Creating a centralized data catalog using Apache Atlas and Alation

AI & Insights
AI & Insights
Published in
3 min readMar 4, 2023

Creating a centralized data catalog using tools like Apache Atlas and Alation has been a game-changer for our data governance practices. Let’s explore how data engineers can leverage these two tools to build a centralized data catalog and improve data governance practices.

What is a Data Catalog?

A data catalog is a central repository for metadata about data assets. It provides information about the data, such as its location, format, schema, and lineage. A data catalog also allows users to search for and discover data assets, which makes it easy to find and use data.

What is Apache Atlas?

Apache Atlas is an open-source metadata management tool that provides a centralized data catalog for Hadoop-based data systems. It allows users to define and manage metadata about data assets, including tables, columns, and relationships. Apache Atlas also provides data lineage and data governance capabilities, which makes it a comprehensive solution for managing data assets in Hadoop-based data systems.

What is Alation?

Alation is a data cataloging tool that provides a centralized repository for metadata about data assets. It allows users to discover, understand, and collaborate on data assets, which makes it easy to find and use data. Alation also provides data governance capabilities, including data lineage, data classification, and data stewardship, which makes it a comprehensive solution for managing data assets.

To build a centralized data catalog using Apache Atlas and Alation, data engineers need to follow these steps:

Step 1: Identify Data Sources The first step is to identify the data sources that need to be cataloged. This could include data from databases, files, APIs, or other sources.

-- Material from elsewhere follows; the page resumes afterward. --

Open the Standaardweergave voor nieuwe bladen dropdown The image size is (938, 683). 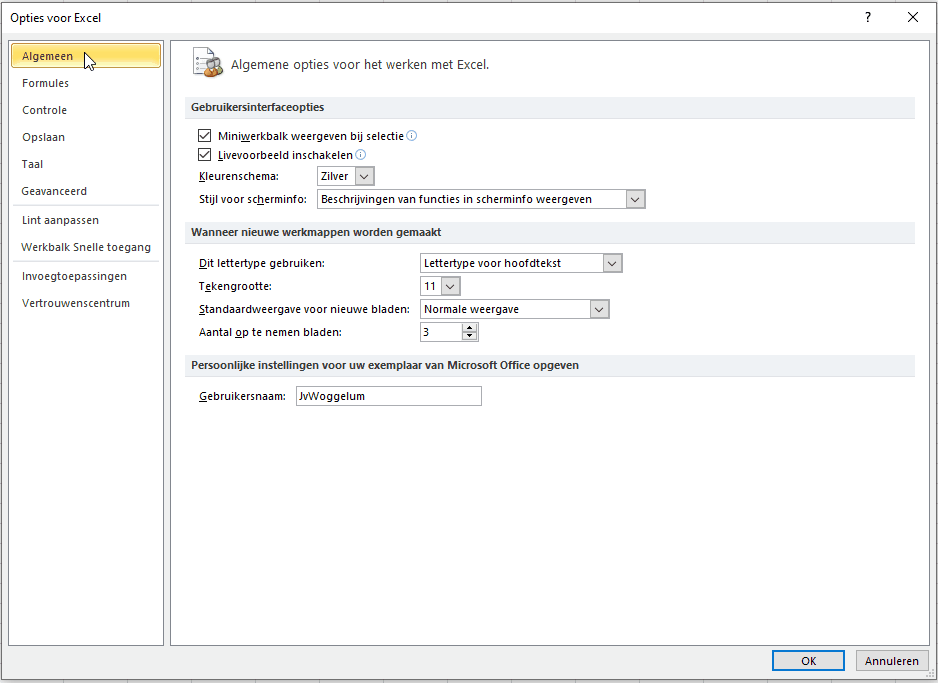pos(514,309)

Step 2: Install and Configure Apache Atlas The next step is to install and configure Apache Atlas. Apache Atlas provides a REST API for defining metadata about data assets. Data engineers can use this API to define metadata about tables, columns, and relationships. Apache Atlas also provides data lineage capabilities, which makes it easy to track the flow of data through the data system.

Step 3: Ingest Metadata into Apache Atlas After installing and configuring Apache Atlas, the next step is to ingest metadata into Apache Atlas. Data engineers can use the Apache Atlas REST API to define metadata about data assets. This could include information about tables, columns, relationships, and data lineage.

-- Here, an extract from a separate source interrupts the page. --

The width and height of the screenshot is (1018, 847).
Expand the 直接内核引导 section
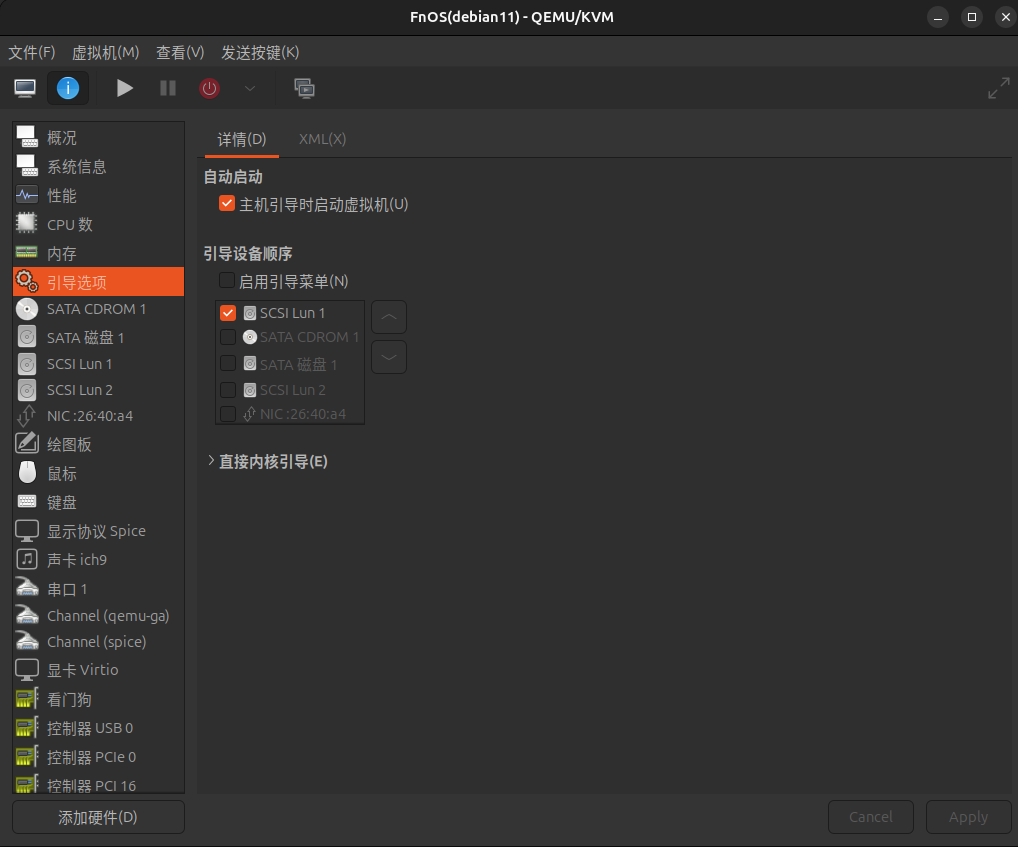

Step 4: Install and Configure Alation The next step is to install and configure Alation. Alation provides a web-based interface for browsing and searching data assets. Data engineers can use Alation to discover, understand, and collaborate on data assets. Alation also provides data governance capabilities, including data lineage, data classification, and data stewardship.

Step 5: Connect Alation to Apache Atlas After installing and configuring Alation, the next step is to connect Alation to Apache Atlas. Alation provides a connector for Apache Atlas, which allows it to ingest metadata from Apache Atlas. This makes it easy to discover, understand, and collaborate on data assets using Alation.

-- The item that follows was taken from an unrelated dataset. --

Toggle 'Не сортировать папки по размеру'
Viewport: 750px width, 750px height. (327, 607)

Benefits of a Centralized Data Catalog Creating a centralized data catalog using tools like Apache Atlas and Alation provides several benefits for data engineers and organizations, including:

  1. Improved Data Governance: A centralized data catalog provides a comprehensive solution for managing data assets, including data lineage, data classification, and data stewardship. This improves data governance practices and ensures that data is used in a compliant and secure manner.
  2. Increased Data Discoverability: A centralized data catalog makes it easy to discover and use data assets. This improves data usability and reduces the time and effort required to find and use data.
  3. Enhanced Collaboration: A centralized data catalog provides a platform for users to collaborate on data assets. This improves communication and ensures that data is used in a consistent wasy
  4. Improved Data Quality: A centralized data catalog provides a mechanism for tracking data lineage, which makes it easy to identify errors and inconsistencies in data. This improves data quality and ensures that data is accurate and trustworthy.
  5. Increased Productivity: A centralized data catalog reduces the time and effort required to find and use data. This improves productivity and enables data engineers to focus on more important tasks, such as data analysis and modeling.

Building a centralized data catalog using tools like Apache Atlas and Alation provides several benefits for data engineers and organizations. A centralized data catalog improves data governance practices, increases data discoverability, enhances collaboration, improves data quality, and increases productivity. If you’re looking to improve your data governance practices and make your data assets more discoverable and usable, consider building a centralized data catalog using tools like Apache Atlas and Alation.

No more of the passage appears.